> [WORK TO COMPLETE]:
1. For each statement below, answer yes or no on whether it agrees with the passage on Deep Ecology, and quote the words from the passage that settle it. (a) Naess began promoting Deep Ecology in 1972. (b) In Deep Ecology, the "self" of self-realization is the individual ego. (c) The second principle Naess emphasized is the inherent value of each being.
2. Pick up the passage on Deep Ecology after its last sentence and continue it.

The Deep Ecology

2 de October 2017

In this new post, Jaume Terradas explains the bases of Naess’ Deep Ecology, its philosophical roots and the implications in the present society.


The Norwegian philosopher Arne Naess (1912-2009). Source: Arne Naess: at the roots of deep ecology

The Enlightenment wanted to liberate us, by the Reason, of political Absolutism and religious Dogma. “I think, therefore I am” is, however, a dualistic statement: only humans think and this consolidates human-nature dualism. The old Judeo-Christian idea that God gave humans the Earth for their sustain and enjoyment persisted after the Age of Enlightenment in the anthropocentric vision of technological societies. Darwin and other scientists demonstrated that humans and our cultures are products of the evolution, but the anthropocentrism subsists and the exploitation of the environment has led to global problems in the biosphere. Ecology is critical with anthropocentrism because we are part of the biosphere and we depend on life support systems. Environmental education argues that it is necessary to re-connect humans living in cities with nature and to show them that they are part of it and they depend on it. The ecological message is monistic: our destiny is united to that of the biosphere, because we are part of it.

This was the starting point of the most elaborate ecological philosophical development, Deep Ecology, promoted by Arne Naess (1912-2009) from 1972: a holistic philosophy of harmony with nature, sustained by an ecological consciousness and directed towards self-realization. Naess challenged Western anthropocentrism and picked up a tradition between whose pillars we find Aldo Leopold, Henry Thoreau and his celebrated Walden, or John Muir, and claimed philosophical roots in Leibnitz, Spinoza, Schelling or Rousseau, literary in Aldous Huxley, D.H. Lawrence, Lev Tolstoy, Alain Ginsberg or Castaneda and religious in Gandhi, Buddhism, Taoism, Abrahamism, Kabbalah, Christian Mystics or Sufis.


Western anthropocentrism finds in the neoliberalism the perfect tool for an unbridled abuse of the Earth resources. Demonstrators in Copenhagen during the COP15 celebration, in 2009. Source:  Takver (Flickr)

The first point emphasized by Naess (1973, 1993) is the inherent value of each being, each landscape, each ecosystem, etc., regardless of their usefulness. A second principle says that everything is interconnected (holism). Naess called his proposal Deep Ecology in the face of a superficial ecology, anthropocentric, for which the sole purpose of nature is to satisfy current or future human needs. For Deep Ecology, the ontological boundaries between living beings are illusory, so the biosphere interests are also our interests (Keller 2008). It opposes anthropocentrism and recognizes our belonging to wider wholes.

Ethics was built thinking only on the relations between humans, but Spinoza proposed a biocentric egalitarianism: for him, there was only one substance and everything was a modification of this substance and had intrinsic value. Nor Gandhi valued nature for its usefulness (Kumaria 2003). He did it as a God’s creation (E.O. Wilson, in his book Creation, called spiritual leaders to add to the preservation of God’s work). For Gandhi, all that exists is part of an omnipresent and omnipotent Parmatma and has an intrinsic right. Its non-violence arises from the belief in the uniqueness of life: the desire to possess distances us from the ethics and morality of life, we must stop stealing from others and from life. Deep Ecology is very close to these ideas: when it speaks of self-realization the “self” is the organic whole and not the individual ego.

> [Rows from a screen grounding dataset]:
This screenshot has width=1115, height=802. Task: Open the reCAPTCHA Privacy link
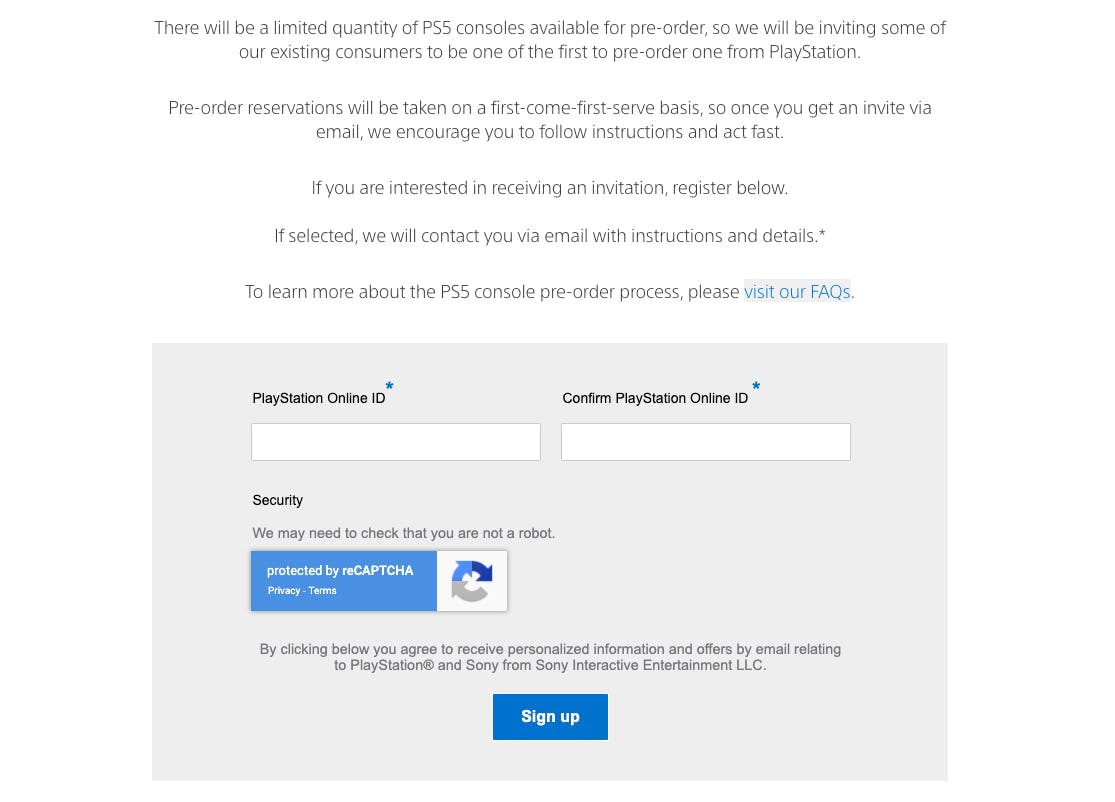point(284,590)
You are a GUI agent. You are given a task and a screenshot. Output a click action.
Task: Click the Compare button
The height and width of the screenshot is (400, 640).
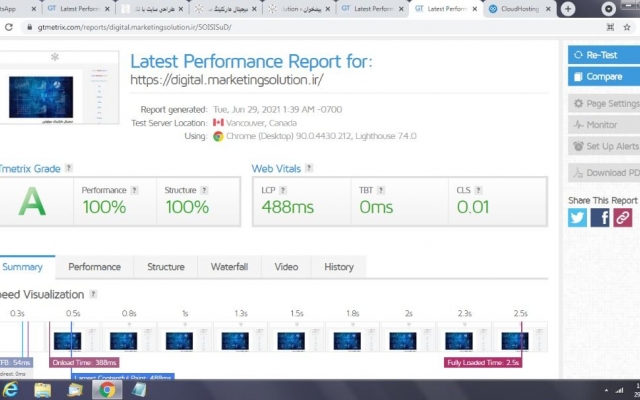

> [RESULTS]:
1.
(a) Yes: "promoted by Arne Naess (1912-2009) from 1972"
(b) No: "the “self” is the organic whole and not the individual ego"
(c) No: "A second principle says that everything is interconnected (holism)."

2.
Naess doubted that we would ever have enough knowledge to manage the planet and ecosystems in all their complexity. He believed that we should recognize this limitation and be more humble. He criticized neoliberalism and communist solutions to maximize production and consumption and adopting centralized decisions. He proclaimed himself an anarchist, pacifist and supporter of civil disobedience, but doubted that the suppression of social hierarchies would make an end to environmental destruction. If we could not understand the complexity, we would have to make decisions without scientific certainty but there were things that could be said, e.g. on global warming, that are more likely to be right than others (Krovel 2013). His position was, therefore, quite pragmatic.

Deep Ecology has lost momentum, but its ideas have penetrated into “green” thinking. The movements in defense of the rights of the animals have taken part of the discourse of Deep Ecology. Many ecologists have embraced Naess’s moral voluntarism and holistic positions. But Scerri (2016) rightly points out that, thus, exploitation problems appear as moral failings: there is not a critique based on the analysis of the historical development of societies and, therefore, political-social solutions are not proposed. Even social inequalities are postponed. Large corporations and established powers: adopt a holistic and voluntarist vision and give “solutions” based on the commodification of “services” and on education in the long run. Others believe that in holistic ecocentrism underlies the idea that only natural conditions can be good: all that humans generate is disturbance, pollution, loss of biodiversity, etc., and all technology is suspect.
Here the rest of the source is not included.